I am a researcher working on Artificial Intelligence governance, cybersecurity policy, and cyber diplomacy, with a focus on the evaluation and classification of AI-related risks and on coordination mechanisms for allied response to AI incidents. My current research examines how the United States and allied partners coordinate response during AI-related cyber incidents, and where that coordination structurally breaks down, a work that began as my master’s thesis at Norwich University and continues toward defense and publication. In parallel, I am preparing for doctoral research on AI risk assessment frameworks.

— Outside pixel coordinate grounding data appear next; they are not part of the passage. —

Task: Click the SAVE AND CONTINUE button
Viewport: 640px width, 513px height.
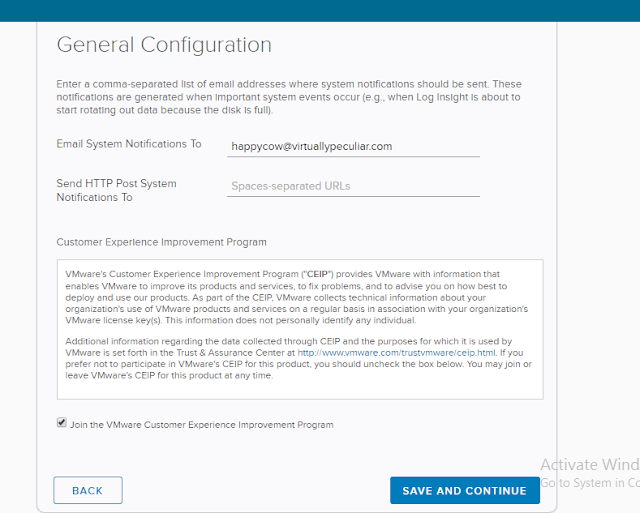Action: point(464,491)
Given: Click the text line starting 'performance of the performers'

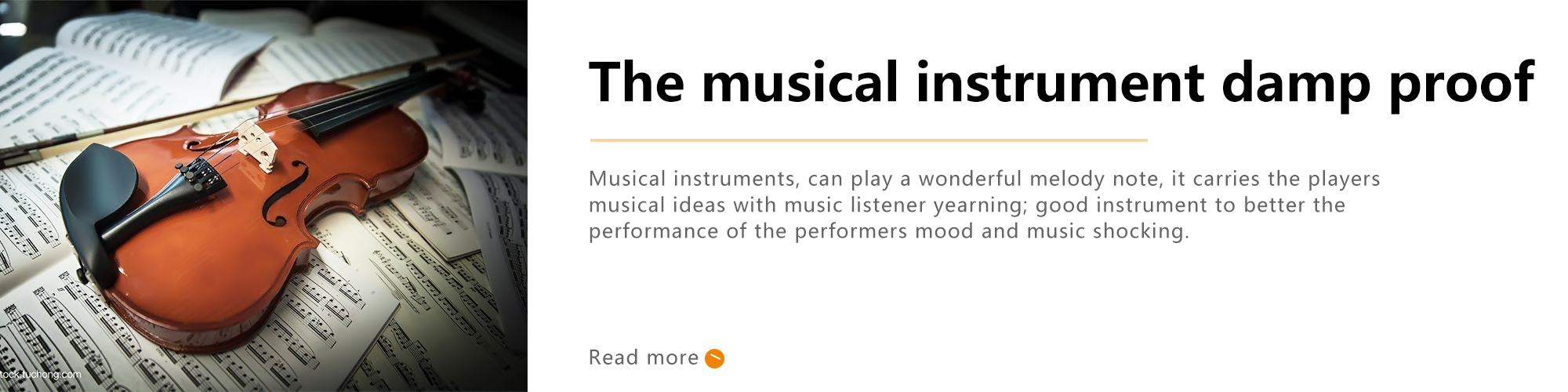Looking at the screenshot, I should [x=888, y=231].
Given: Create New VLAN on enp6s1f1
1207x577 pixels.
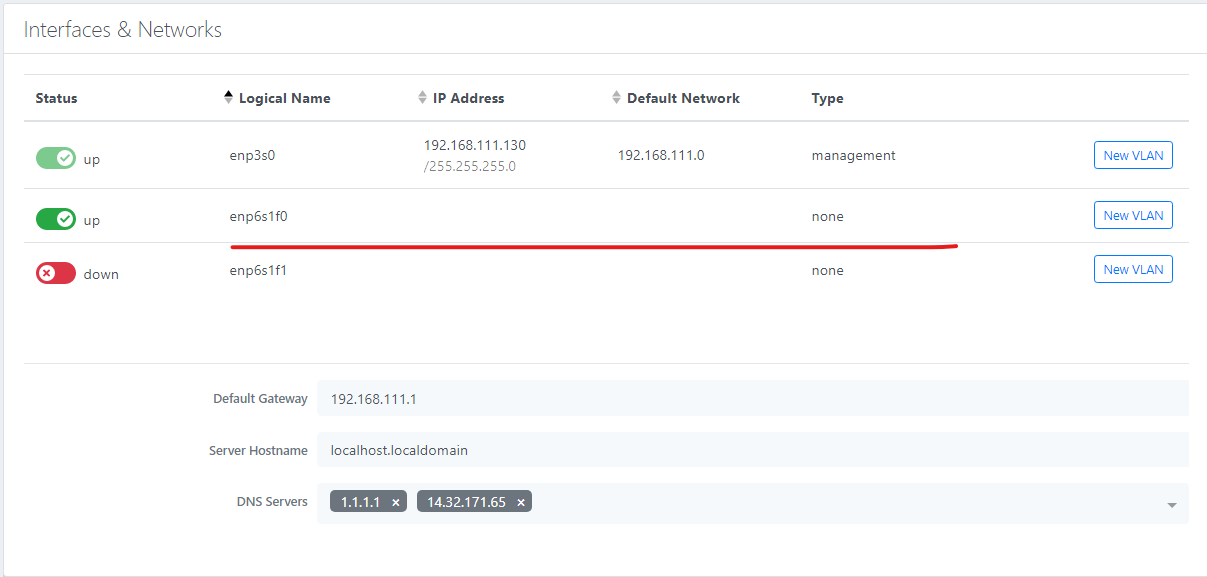Looking at the screenshot, I should click(1132, 269).
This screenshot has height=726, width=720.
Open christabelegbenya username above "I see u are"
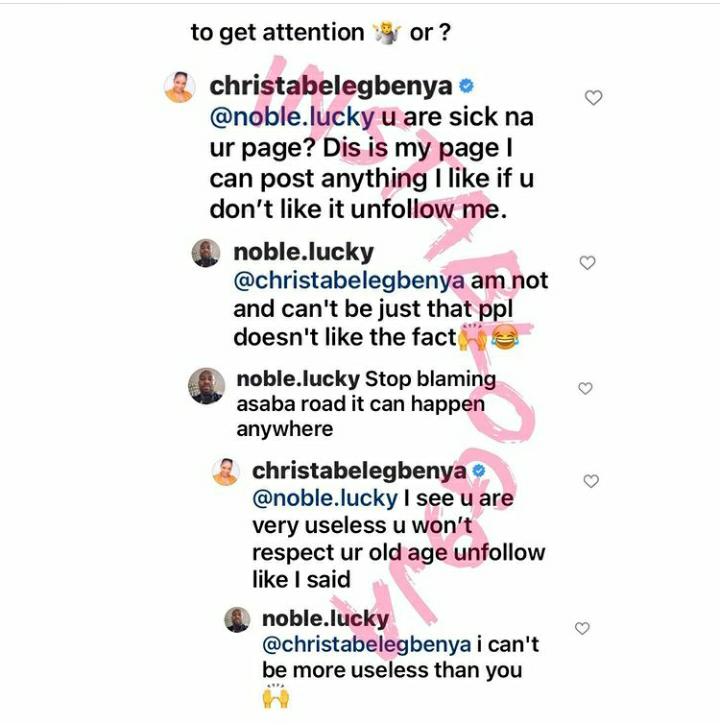tap(359, 471)
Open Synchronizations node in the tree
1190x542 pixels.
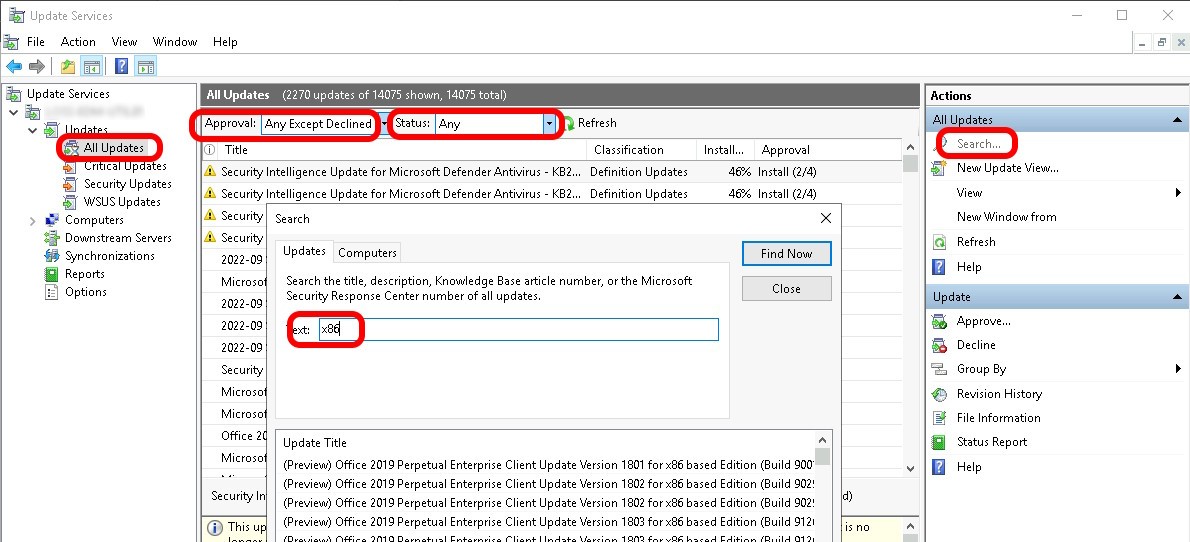click(x=109, y=256)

Most recently, I completed a dual master’s degree at Norwich University in Vermont, a Master of Science in Cybersecurity with an Artificial Intelligence concentration, and a Master of Arts in Diplomacy with a Cyber Diplomacy concentration. I hold a Bachelor of Science in Cybersecurity, summa cum laude. My applied research draws on data annotation, AI evaluation methodologies, and qualitative case analysis to study how institutions detect, classify, and respond to AI-enabled threats.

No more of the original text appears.